Orange reste vigilant sur l’accès des industriels au futur réseau 5G

99

Orange reste vigilant sur l’accès des industriels au futur réseau 5G, qui ne doit pas devenir un moyen pour les Gafa d’ouvrir des services sans passer par les opérateurs télécom, ont indiqué lundi à Paris deux dirigeants de l’entreprise. Le gouvernement et l’autorité de régulation des télécoms sont en train de mettre la dernière main au processus d’attribution des fréquences 5G aux opérateurs télécoms, qui va avoir lieu d’ici le début de 2020.

A la différence de l’Allemagne, la France ne prévoit pas de réserver des fréquences à de grands industriels exploitant leur propre réseau en interne. Mais les opérateurs télécoms auront l’obligation de faciliter l’accès des industriels aux fréquences pour leurs propres applications, suivant des modalités que l’Arcep est en train de finaliser. 

«Nous avons fait des remarques sur les conditions d’attribution des fréquences (…) notamment la possibilité d’avoir des acteurs qui pourraient emprunter une partie du spectre pour délivrer des services» a expliqué Fabienne Dulac, la directrice générale d’Orange France. Ces conditions, telles que l’Arcep les a proposées pour l’instant, «remettent en cause le rôle des opérateurs et pourraient permettre à des Gafa de se connecter et d’ouvrir des services», a-t-elle estimé lors d’un rendez-vous avec la presse. «Nous voulons éviter que pour servir» les industriels, «on ouvre une brèche» qui profiterait aux Gafa (les géants américains du numérique Google, Amazon, Facebook et Apple) et «déstabiliserait tout l’écosystème», a renchéri Marc Blanchet, le directeur technique d’Orange France. La 5G doit permettre de transmettre plus rapidement de beaucoup plus grandes quantités de données que la téléphonie mobile actuelle. Elle doit permettre le développement de technologies futuristes, comme l’intelligence artificielle, les véhicules autonomes ou les usines automatisées.

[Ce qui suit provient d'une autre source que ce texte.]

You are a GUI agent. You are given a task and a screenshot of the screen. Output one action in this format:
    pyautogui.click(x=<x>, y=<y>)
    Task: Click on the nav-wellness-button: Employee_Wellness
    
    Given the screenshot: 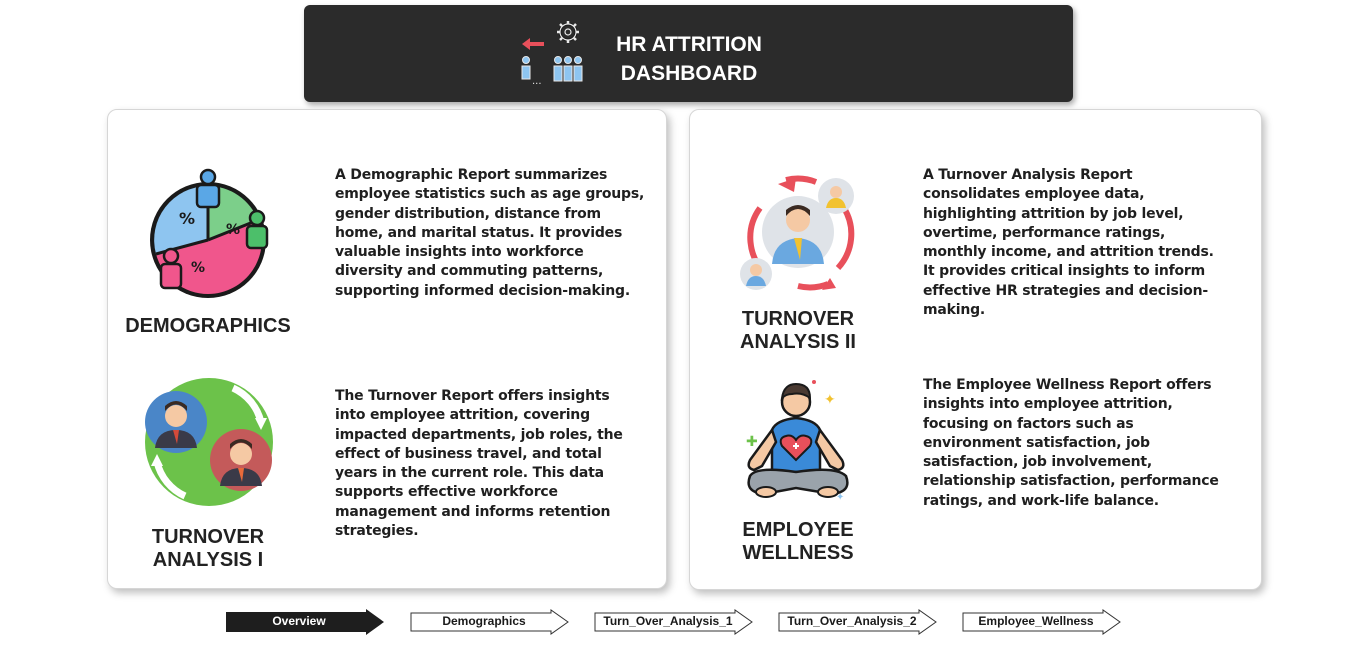 What is the action you would take?
    pyautogui.click(x=1042, y=622)
    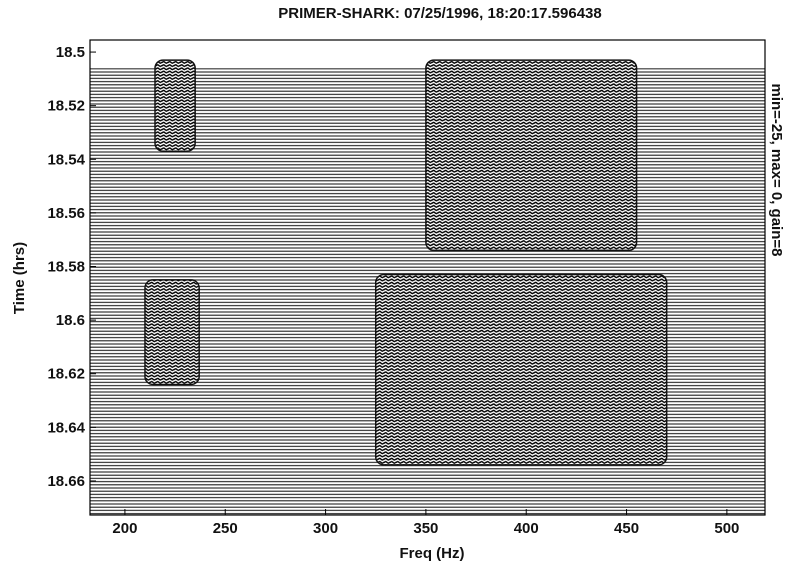  What do you see at coordinates (66, 160) in the screenshot?
I see `y-tick-label: 18.54` at bounding box center [66, 160].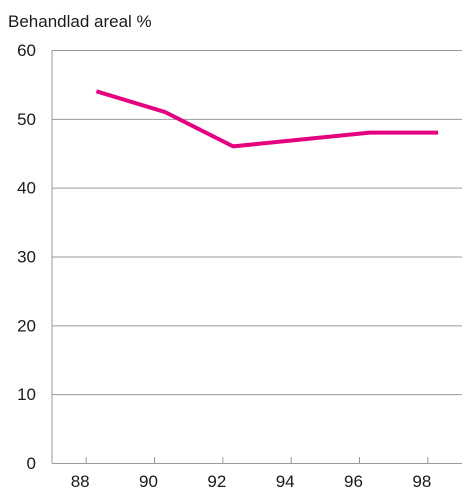 The width and height of the screenshot is (464, 490). I want to click on x-tick-label-96: 96, so click(354, 481).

L’Arcep espère un premier déploiement commercial dans quelques grandes villes françaises à la fin de 2020 et la couverture des deux tiers de la population d’ici 2026.

Les deux dirigeants d’Orange France ont confirmé que l’opérateur serait prêt pour commencer un déploiement commercial en 2020, mais souligné que la décision de se lancer dépendrait aussi de la disponibilité de téléphones compatibles, et de «l’appétence des clients». «Vendre du réseau 5G alors que globalement on aura peu de villes» équipées et «pas d’équipements» (smartphones) disponibles, «ça n’a pas de sens», a indiqué Mme Dulac. Le dernier-né de la gamme des smartphone Apple, présenté la semaine dernière, «n’est pas 5G compatible», a-t-elle rappelé. «Oui nous pourrons être prêts», mais «nous déciderons d’être prêts le jour où cela aura du sens et où on aura une offre à faire», a-t-elle dit.